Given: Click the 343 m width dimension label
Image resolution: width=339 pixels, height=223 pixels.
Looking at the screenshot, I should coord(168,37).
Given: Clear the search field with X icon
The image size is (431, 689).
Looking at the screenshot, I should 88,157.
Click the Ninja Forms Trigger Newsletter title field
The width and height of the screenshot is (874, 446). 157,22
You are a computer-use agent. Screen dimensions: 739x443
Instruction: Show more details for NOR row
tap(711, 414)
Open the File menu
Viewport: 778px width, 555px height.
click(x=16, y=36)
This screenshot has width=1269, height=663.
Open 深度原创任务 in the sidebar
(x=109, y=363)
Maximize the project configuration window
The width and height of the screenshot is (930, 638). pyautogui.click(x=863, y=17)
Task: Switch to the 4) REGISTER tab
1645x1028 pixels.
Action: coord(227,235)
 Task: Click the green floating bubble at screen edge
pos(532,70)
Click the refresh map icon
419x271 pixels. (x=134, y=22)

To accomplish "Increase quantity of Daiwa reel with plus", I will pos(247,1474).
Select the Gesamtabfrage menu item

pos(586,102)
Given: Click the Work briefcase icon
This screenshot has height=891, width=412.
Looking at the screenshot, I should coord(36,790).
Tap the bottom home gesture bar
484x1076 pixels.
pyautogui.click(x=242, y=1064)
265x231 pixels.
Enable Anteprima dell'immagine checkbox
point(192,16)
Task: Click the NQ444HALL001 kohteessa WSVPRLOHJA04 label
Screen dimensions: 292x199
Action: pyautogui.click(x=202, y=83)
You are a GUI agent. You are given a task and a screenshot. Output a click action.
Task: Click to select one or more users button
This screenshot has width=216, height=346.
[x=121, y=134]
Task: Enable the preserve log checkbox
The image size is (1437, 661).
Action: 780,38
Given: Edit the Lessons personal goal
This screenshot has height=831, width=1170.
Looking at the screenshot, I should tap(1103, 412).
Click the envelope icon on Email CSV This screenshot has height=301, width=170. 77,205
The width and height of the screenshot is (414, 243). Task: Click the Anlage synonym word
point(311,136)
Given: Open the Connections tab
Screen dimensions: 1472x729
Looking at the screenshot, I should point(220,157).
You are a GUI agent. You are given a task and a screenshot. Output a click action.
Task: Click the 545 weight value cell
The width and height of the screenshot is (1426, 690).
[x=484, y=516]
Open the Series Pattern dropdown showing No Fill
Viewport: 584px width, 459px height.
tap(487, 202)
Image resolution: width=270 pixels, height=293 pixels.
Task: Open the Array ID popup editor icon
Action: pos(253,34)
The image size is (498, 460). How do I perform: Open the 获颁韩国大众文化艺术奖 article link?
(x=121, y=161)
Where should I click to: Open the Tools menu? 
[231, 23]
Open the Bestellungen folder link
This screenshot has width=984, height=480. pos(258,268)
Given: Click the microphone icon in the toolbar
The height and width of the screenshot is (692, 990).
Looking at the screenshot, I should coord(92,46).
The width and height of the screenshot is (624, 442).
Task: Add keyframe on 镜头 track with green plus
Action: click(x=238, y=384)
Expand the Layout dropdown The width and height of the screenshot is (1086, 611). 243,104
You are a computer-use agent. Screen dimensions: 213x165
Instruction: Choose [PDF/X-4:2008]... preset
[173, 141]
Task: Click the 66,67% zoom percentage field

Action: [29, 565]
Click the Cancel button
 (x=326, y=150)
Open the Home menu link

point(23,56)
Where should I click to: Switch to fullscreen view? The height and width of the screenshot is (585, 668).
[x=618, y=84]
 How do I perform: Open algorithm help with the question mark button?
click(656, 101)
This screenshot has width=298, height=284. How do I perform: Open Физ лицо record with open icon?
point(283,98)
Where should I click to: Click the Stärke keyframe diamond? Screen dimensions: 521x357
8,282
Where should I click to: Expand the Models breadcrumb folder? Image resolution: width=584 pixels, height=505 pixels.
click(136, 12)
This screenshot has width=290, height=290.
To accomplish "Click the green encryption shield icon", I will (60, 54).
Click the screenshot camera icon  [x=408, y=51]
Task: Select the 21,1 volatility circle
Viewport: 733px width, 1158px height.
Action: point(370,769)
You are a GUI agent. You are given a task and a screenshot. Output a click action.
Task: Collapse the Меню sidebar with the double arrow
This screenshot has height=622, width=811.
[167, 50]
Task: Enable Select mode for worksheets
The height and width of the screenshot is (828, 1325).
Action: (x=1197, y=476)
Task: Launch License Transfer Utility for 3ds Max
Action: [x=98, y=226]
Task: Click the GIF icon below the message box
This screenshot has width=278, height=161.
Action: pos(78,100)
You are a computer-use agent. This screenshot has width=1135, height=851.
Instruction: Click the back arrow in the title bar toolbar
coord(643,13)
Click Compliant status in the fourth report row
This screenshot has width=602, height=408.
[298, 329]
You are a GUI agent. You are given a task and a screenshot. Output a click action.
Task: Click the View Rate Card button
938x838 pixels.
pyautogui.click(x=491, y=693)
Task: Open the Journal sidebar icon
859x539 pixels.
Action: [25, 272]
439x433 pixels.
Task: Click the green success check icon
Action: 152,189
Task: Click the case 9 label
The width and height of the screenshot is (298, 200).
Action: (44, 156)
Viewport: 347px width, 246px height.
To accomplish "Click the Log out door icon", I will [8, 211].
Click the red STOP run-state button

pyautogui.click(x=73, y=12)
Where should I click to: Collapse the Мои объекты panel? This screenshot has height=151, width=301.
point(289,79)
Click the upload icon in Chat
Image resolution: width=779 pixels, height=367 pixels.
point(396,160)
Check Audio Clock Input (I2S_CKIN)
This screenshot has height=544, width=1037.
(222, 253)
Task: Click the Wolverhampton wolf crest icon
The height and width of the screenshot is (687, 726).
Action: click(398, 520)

* _Task to complete_
Give back the records above exactly, limited to the lines between the one holding "Task: Select the 21,1 volatility circle" and the one holding "Task: Click the View Rate Card button", inclusive.

* _Your solution_
Task: Select the 21,1 volatility circle
Viewport: 733px width, 1158px height.
Action: point(370,769)
You are a GUI agent. You are given a task and a screenshot. Output a click action.
Task: Collapse the Меню sidebar with the double arrow
This screenshot has height=622, width=811.
[167, 50]
Task: Enable Select mode for worksheets
The height and width of the screenshot is (828, 1325).
Action: (x=1197, y=476)
Task: Launch License Transfer Utility for 3ds Max
Action: [x=98, y=226]
Task: Click the GIF icon below the message box
This screenshot has width=278, height=161.
Action: pos(78,100)
You are a computer-use agent. This screenshot has width=1135, height=851.
Instruction: Click the back arrow in the title bar toolbar
coord(643,13)
Click Compliant status in the fourth report row
This screenshot has width=602, height=408.
[298, 329]
You are a GUI agent. You are given a task and a screenshot. Output a click action.
Task: Click the View Rate Card button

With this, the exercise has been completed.